Tagli al welfare e classi agiate intangibili: la politica dell’Eliseo accresce le disuguaglianze e punta alla repressione. Non stupisce che le banlieue si infiammino ancora

È da almeno trent’anni – dall’omicidio di M’Bowolé che ispirò L’odio, il celebre film di Kassovitz – che le banlieue, luoghi banditi, si rivoltano. Il copione sembra lo stesso: la polizia (bianca) uccide un giovane (nero o arabo), la rabbia divampa, segue un’ondata di arresti. E il ritorno allo status quo. Bloccare l’analisi alla ciclicità del fenomeno, però, rischia non solo di “naturalizzarlo”, di deresponsabilizzare il governo e di far sembrare inattuabili le soluzioni possibili. Ma impedisce anche di comprendere come il quadro generale sia cambiato. E come il ritorno alla stabilità diventi sempre più difficile.

 

Le cause materiali, simboliche e repressive delle rivolte sono le stesse da trent’anni.
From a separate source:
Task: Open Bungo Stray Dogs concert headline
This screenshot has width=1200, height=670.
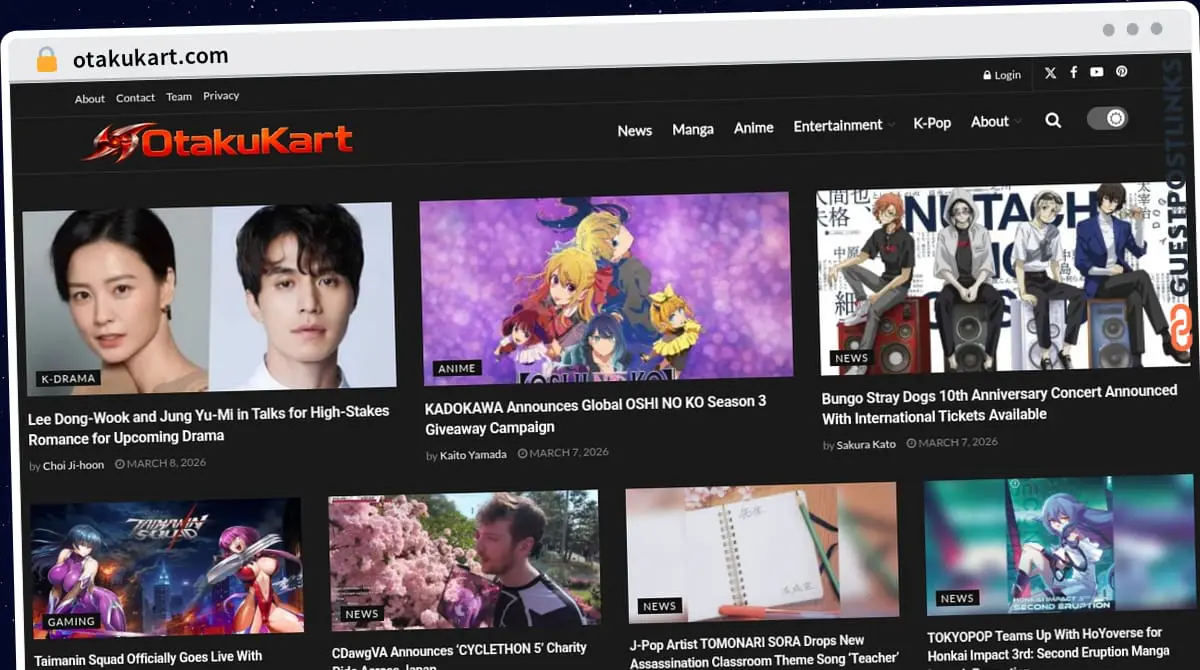Action: [x=999, y=403]
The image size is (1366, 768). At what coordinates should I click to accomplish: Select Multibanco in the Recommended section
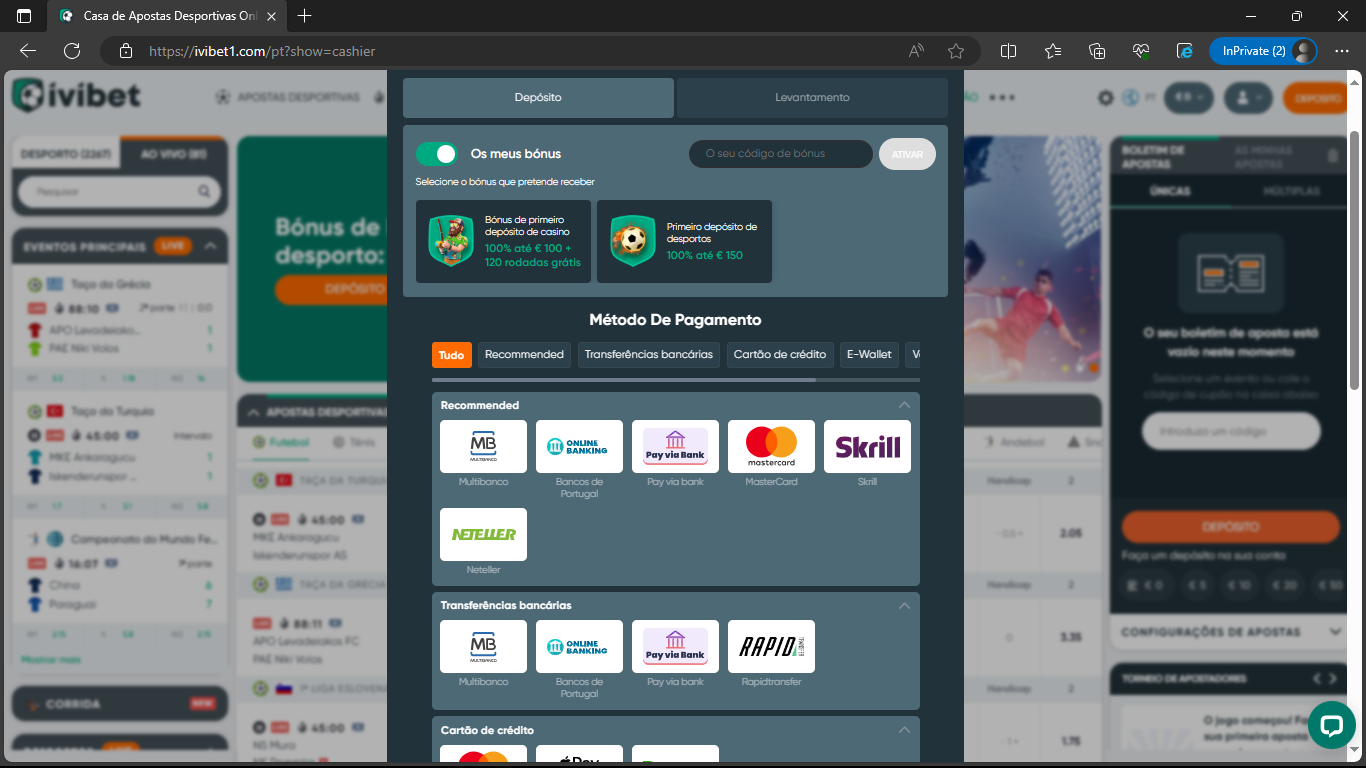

Ma peggiorano d’intensità. La disuguaglianza economica è cresciuta: la crisi del 2008 e quella pandemica hanno schiacciato chi vive nelle banlieue. Oggi il tasso di povertà è al 40 per cento, tre volte superiore alla media nazionale. Quello di disoccupazione è 2,5 volte più elevato. Il 25 per cento dei giovani dai 16 ai 25 anni non studia e non lavora, contro il 13 per cento del resto della nazione.

 

Nonostante questo, la presidenza Macron ha tagliato la spesa sociale, per fronteggiare l’esplosione del debito pubblico senza togliere risorse alle classi già agiate o limitare la spesa militare, di recente, invece, raddoppiata. Inseguendo la destra di Marine Le Pen per cui «nelle banlieue investiamo troppo e inutilmente».

 

Non cambia il discorso sul piano simbolico: una parte dei francesi non ha mai considerato gli ex colonizzati davvero «ex». Dopo gli attentati di Parigi del 13 novembre 2015 la pressione sulla comunità musulmana è diventata enorme, come se l’intera comunità potesse essere colpevole. Inviti a dissociarsi dai terroristi, leggi contro il velo, campagne islamofobiche hanno determinato la percezione, da parte dei membri, di esclusione sociale. E voglia di rivalsa.

 

Infine, c’è il piano repressivo. Le violenze della polizia nelle banlieue purtroppo sono frequenti da sempre. Ma una legge fatta dal centrosinistra nel 2017 ha ampliato il campo di applicazione della “legittima difesa”, di fatto aumentando le volte in cui la polizia ha sparato. Risultato: fra il 2017 e 2022 sono morte 86 persone contro le 55 dei sei anni precedenti. Solo nel 2022, 13 omicidi per resistenza all’arresto. Oltre che nell’esasperazione delle cause, la novità delle rivolte sta nel significato politico.

 

A differenza della Francia del 2005, quando i rivoltosi erano isolati, opposti a una République compatta, in quella del 2023 lo scenario è cambiato: i principi che hanno animato le grandi mobilitazioni degli ultimi anni, i gilet gialli, le proteste per l’età pensionabile, i comitati popolari contro le violenze della polizia, hanno penetrato anche le banlieue. Accomunato soggetti con background differenti, alimentato la voglia di cambiamento radicale. Così, per la prima volta, la France Insoumise di Jean-Luc Mélenchon, con il suo progetto di Unione Popolare, il “piano di emergenza” per redistribuire la ricchezza, la critica all’islamofobia e alla polizia, offre una sponda per ridisegnare il patto sociale. Cosa che, in senso opposto, fa anche l’estrema destra. Che è cresciuta e si presenta come il «partito dell’ordine» di fronte ai conflitti sociali. Al centro, con sempre meno consenso, Emmanuel Macron. Che flirta con il montante fascismo, invece di contrastarlo: un gioco pericoloso, come insegna la storia del Novecento.